What you need to do
Only the lines from the one containing "General Terms of Service (614, 2121)" through the one containing "Our story (314, 1970)" should be printed, exactly as they appear below, with both ends included.

___ Data shown

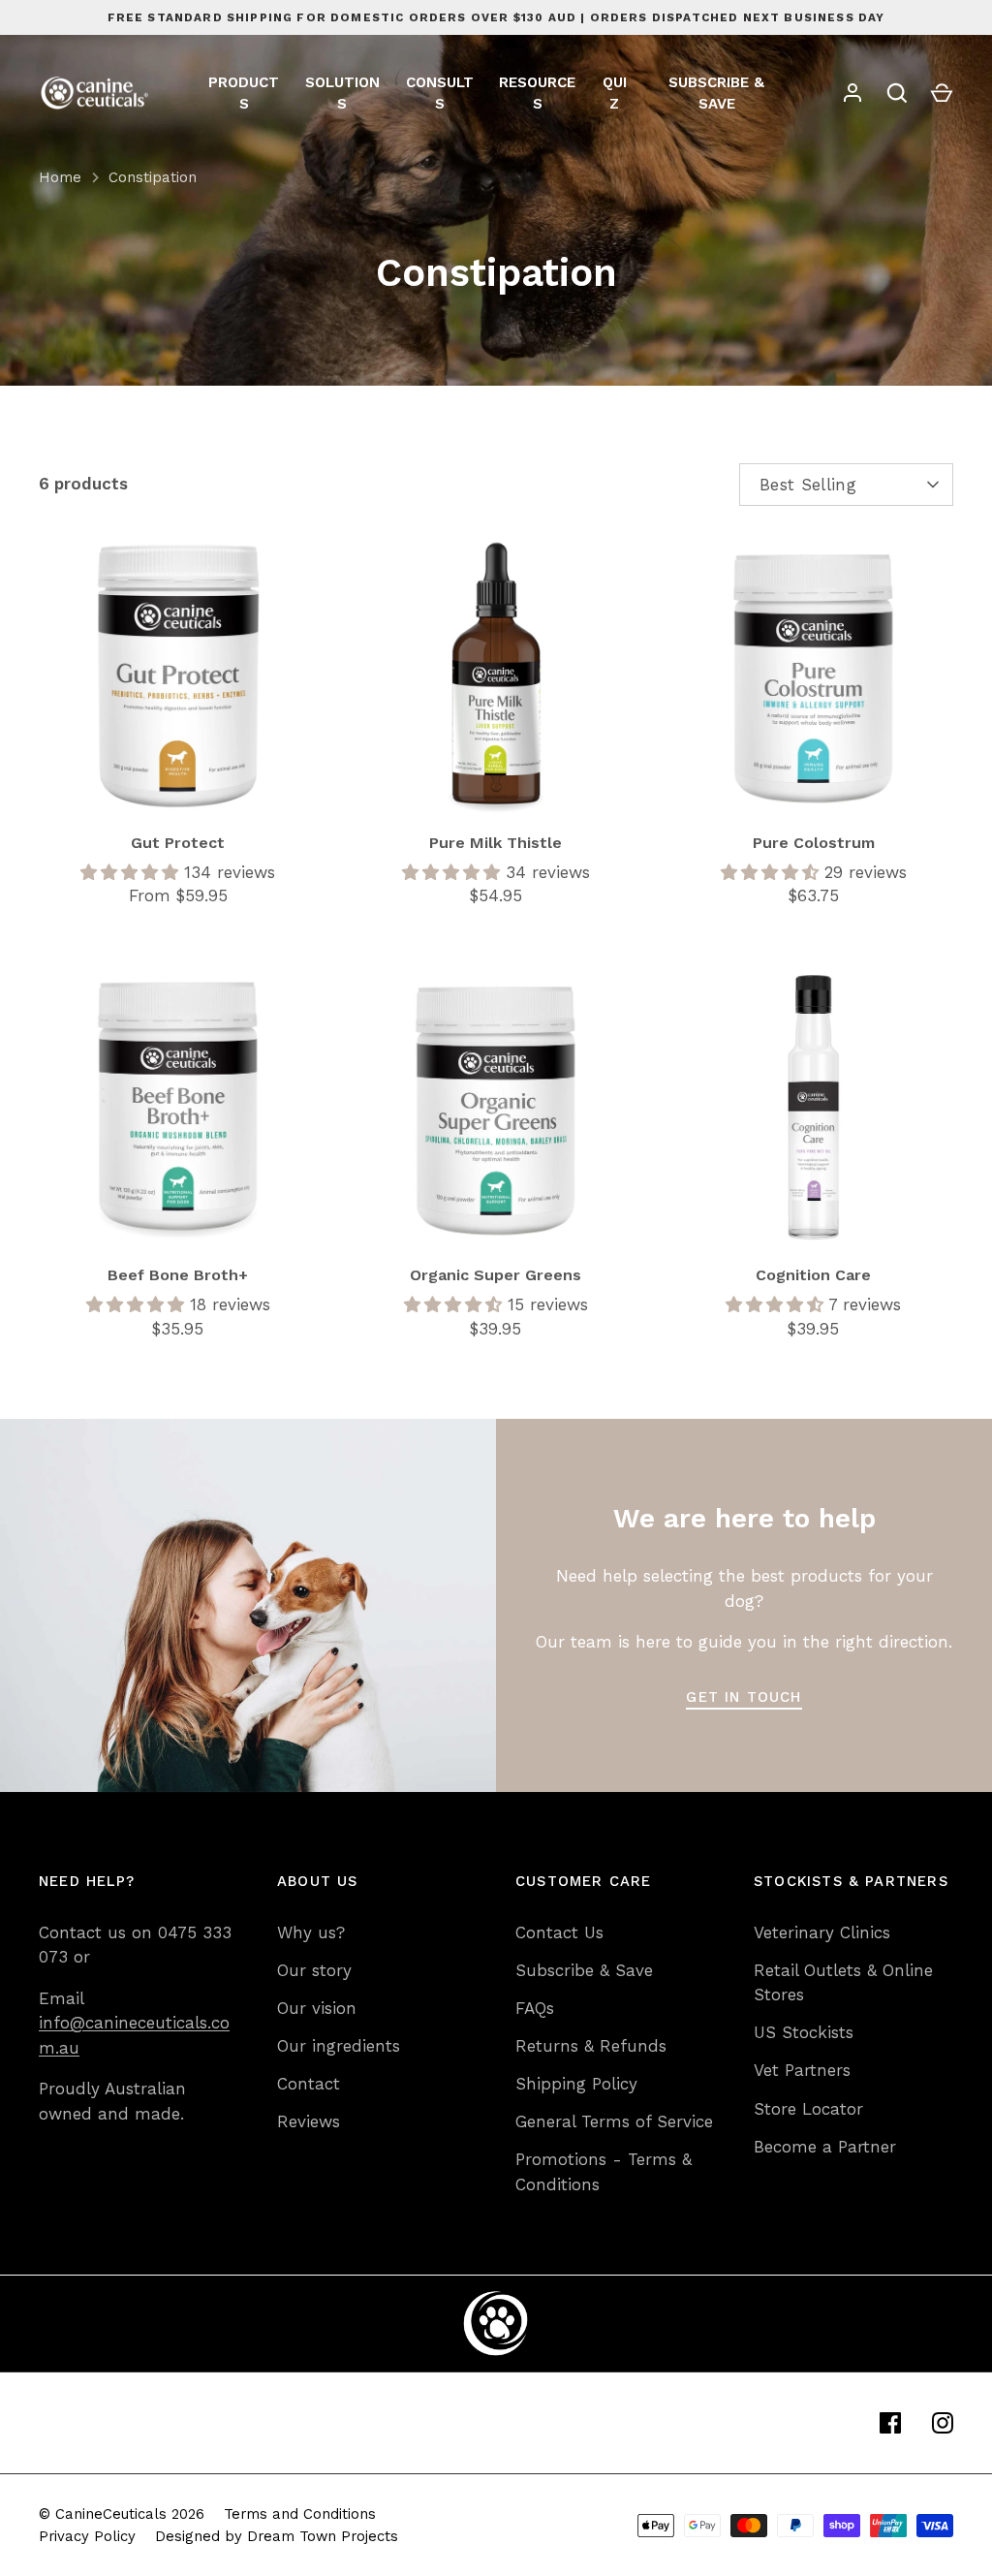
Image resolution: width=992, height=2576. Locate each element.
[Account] (852, 93)
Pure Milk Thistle (495, 842)
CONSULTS (440, 93)
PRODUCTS (243, 93)
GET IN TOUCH (743, 1697)
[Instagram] (942, 2423)
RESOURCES (537, 93)
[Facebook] (890, 2423)
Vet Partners (802, 2070)
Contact (308, 2083)
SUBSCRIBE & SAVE (716, 93)
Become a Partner (825, 2146)
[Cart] (941, 93)
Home (60, 177)
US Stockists (803, 2032)
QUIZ (615, 93)
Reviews (308, 2121)
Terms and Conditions (300, 2514)
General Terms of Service (614, 2121)
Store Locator (808, 2109)
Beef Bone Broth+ (178, 1275)
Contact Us (559, 1932)
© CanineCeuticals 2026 (121, 2514)
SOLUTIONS (342, 93)
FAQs (534, 2008)
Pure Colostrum (814, 842)
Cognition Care (813, 1275)
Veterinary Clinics (822, 1932)
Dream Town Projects (322, 2536)
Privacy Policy (87, 2536)
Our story (314, 1970)
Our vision (316, 2008)
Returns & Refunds (590, 2046)
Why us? (311, 1932)
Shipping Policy (576, 2083)
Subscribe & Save (584, 1970)
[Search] (897, 93)
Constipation (152, 177)
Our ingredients (338, 2046)
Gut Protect (178, 842)
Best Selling (808, 484)
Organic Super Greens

______

Solution for this problem
General Terms of Service (614, 2121)
Store Locator (808, 2109)
Beef Bone Broth+ (178, 1275)
Contact Us (559, 1932)
© CanineCeuticals 2026 (121, 2514)
SOLUTIONS (342, 93)
FAQs (534, 2008)
Pure Colostrum (814, 842)
Cognition Care (813, 1275)
Veterinary Clinics (822, 1932)
Dream Town Projects (322, 2536)
Privacy Policy (87, 2536)
Our story (314, 1970)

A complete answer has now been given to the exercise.